▶ **PASSAGE GIVEN**:
--*--
On a sunny winter day in early 1987, Darby Tillis and Perry Cobb walked out of Cook County Criminal Court and into history as Illinois’ first exonerees.

It was a moment five trials, nine years, one month, and 17 days in the making, captured in a grainy photograph. In sharp contrast with the snow-filled background, Darby is decked out in sunglasses, denim, and a dark leather jacket: looking timeless, but with plenty of swagger, halfway between Death Row and the street.

Through the years, his uniform changed and his strut slowed. But this is the same Darby Tillis countless Chicagoans, and activists from across the country, came to love in the three decades between his acquittal and death last week.


After his time in prison, Darby wore many hats, usually all at once. He was a musician and abolitionist; a street preacher with a penchant for street theater; a loving father, husband, mentor, and uncle. But there was one title, “free man,” Darby always rejected. “I left death row but death row never left me,” he would say.
--*--
▶ **INFORMATION SHOWN**:

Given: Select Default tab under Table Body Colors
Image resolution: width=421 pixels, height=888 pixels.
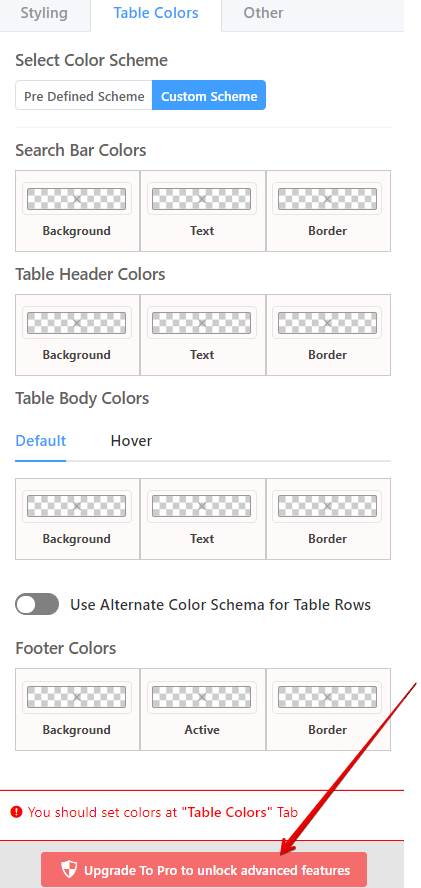Looking at the screenshot, I should coord(41,441).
--*--
▶ **EXERCISE TASK 1**:
In the passage about Darby Tillis above, do each of the following statements agree with the text? Answer yes or no for each, quoting the words that decide it.
(a) Darby Tillis and Perry Cobb left Cook County Criminal Court in early 1987.
(b) The path to their release took four trials.
(c) Darby accepted the title "free man."
▶ **EXERCISE TASK 2**: Can you extend the passage about Darby Tillis, picking up after its final sentence?

▶ **ANSWER 1**:
(a) Yes: "On a sunny winter day in early 1987, Darby Tillis and Perry Cobb walked out of Cook County Criminal Court"
(b) No: "five trials, nine years, one month, and 17 days in the making"
(c) No: "But there was one title, “free man,” Darby always rejected."

▶ **ANSWER 2**:
“Crook” County

A bard of a blues man who wrote his own music and lyrics, Darby was a precise wordsmith in this way, and an educator with flair. “Crook County” he would say instead of Cook County. Judge Thomas Maloney, who sentenced Darby and Perry Cobb to death in their fourth trial, would go on to spend 12 years in jail himself, guilty of taking bribes in exchange for fixing murder charges.

In the course of the trial which followed, Cook County State’s Attorney Richard M. Daley—who would become Mayor two years later—attempted to prevent the testimony of a key new witness for the defense. Daley complained directly to the witnesses’ supervisor that his employee’s testimony would “shoot a hole right through our case.”

By that point, the co-defendants had rejected the prosecution’s offer of a plea deal which would have allowed them to walk free for time served—if they plead guilty. “No way,” Cobb said. “Give it to your momma,” said Darby, who wore a tuxedo to their fifth and final trial.

Afterwards, Daley continued building his career on prosecutions, including at least 10 death penalty cases centered on false confessions rendered through police torture. Proof was surfaced by lawyers that the torture was brought to his attention as early as 1982.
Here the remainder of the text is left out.